La manovra Brunetta rischia di eliminare il CAI: pronte le interrogazioni parlamentari per farlo continuare ad operare e un sondaggio su www.impegnosociale.eu


Siamo umani… Anche il governo delle meraviglie sbaglia. La volontà di far bene di questo governo lo abbiamo notato tutti e lo abbiamo constatato con i nostri occhi attraverso le norme sulla sicurezza, la robin hood tax, ecc., ma a volte capita che scelte tecniche e cavilli legislativi possano dare effetti inattesi e non voluti.

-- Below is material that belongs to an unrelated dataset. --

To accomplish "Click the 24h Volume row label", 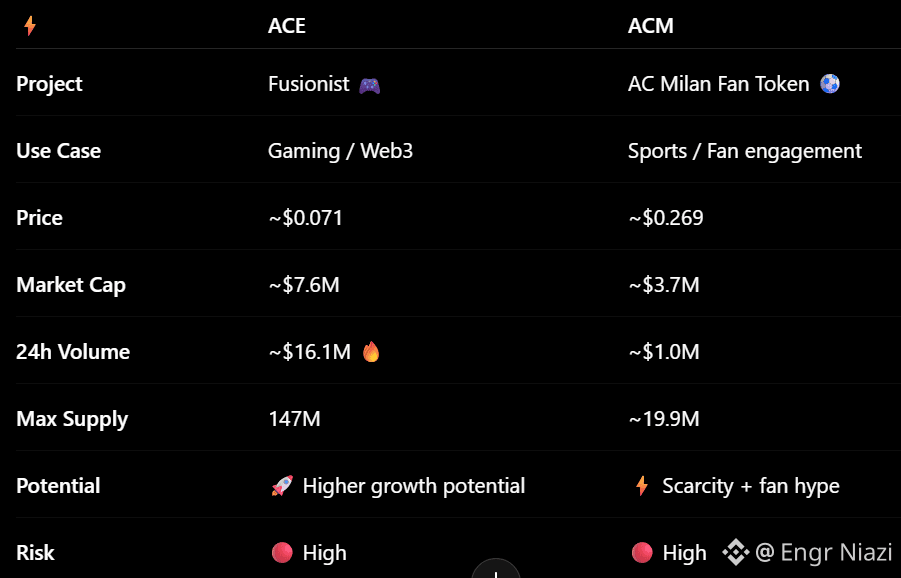I will point(73,352).
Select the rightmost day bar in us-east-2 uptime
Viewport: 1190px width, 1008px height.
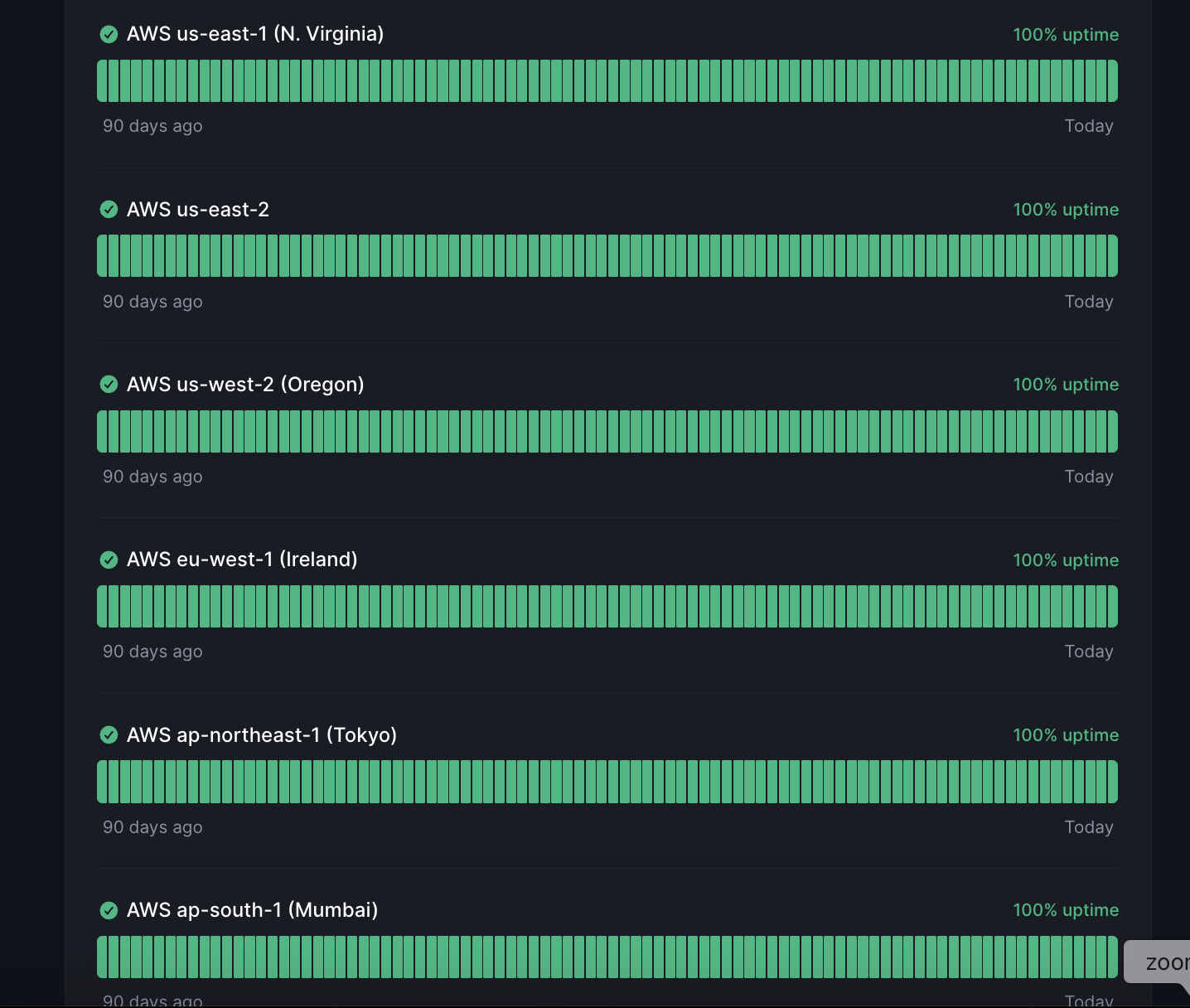pyautogui.click(x=1112, y=256)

Infatti la manovra Brunetta, con l’intento di razionalizzare la spesa pubblica elidendo inutili sprechi di risorse, prevede la soppressione degli enti pubblici che hanno al loro interno un organico inferiore a 50 unità e che quindi vengono considerati non meritevoli di aiuti pubblici. All’interno di questa riforma rientra anche il CAI (Club Alpino Italiano) che ha 25 dipendenti. La vera realtà organizzativa dell’ente però conta 305.000 volontari e solo il 30% del suo fabbisogno è coperto da aiuti statali.
Evidentemente la norma tecnica, che consentirà un risparmio pubblico, dovrà prevedere sicuramente un’eccezione, l’eccezione che conferma la regola! Infatti, l’utilità e le dimensioni dell’ente non vanno sempre a braccetto, non solo, ma con la sua attività di volontariato, la soppressione dell’ente potrebbe costituire un ulteriore aggravio della spesa pubblica negli anni successivi per garantire gli stessi servizi di tutela e presidio della realtà montana. Inoltre risulta sicuramente meritevole un ente che con soli 25 dipendneti statali riesce a svolgere cosi tante funzioni. L’operato del CAI non si limita a garantire solo l’aspetto ambientale delle montagne ma anche quello etico e culturale, oltre a svolgere l’importante funzione di soccorso alpino. Come mai il Club Alpino Italiano ha solo 25 dipendenti? Perché formalmente si prende in considerazione solo la sede centrale e non le 489 sezioni e le 305 sottosezioni. A rendere ancora più evidente l’utilità del CAI ci sono le numerose attività dirette a mantenere e a gestire i ben 761 rifugi e bivacchi, i 72.000 km di sentieri. A queste vanno aggiunte anche le promozioni per avvicinare le persone ad una consapevole frequentazione dell’ambiente montano, la tenuta del museo delle montagne, ecc. A fronte di queste considerazioni il Circolo di Alleanza Nazionale - PDL Bergamo Impegno Sociale si propone di farsi portavoce all’interno del Governo della necessità di rivedere la posizione del CAI nel disegno di legge e di porre in evidenza questa realtà dei fatti che rappresenta la nostra storia, sia del nord che dell’Italia tutta. In un mondo dove le città sono sempre più inquinate e la vita frenetica ci impone ritmi stressanti, la promozione sociale e culturale deve percorrere la strada della riscoperta di luoghi della tradizione, della natura e del benessere: la montagna è la giusta risposta a queste esigenze. Cogliamo l’occasione, anzi, di invitarvi a frequentare il CAI a Bergamo e il week end, al posto di andare a fare la solita passeggiata tra negozi dove anche con i saldi le cose costano, passate una giornata in compagnia degli amici o della famiglia sul prato, respirate aria buona, vi abbronzate e socializzate.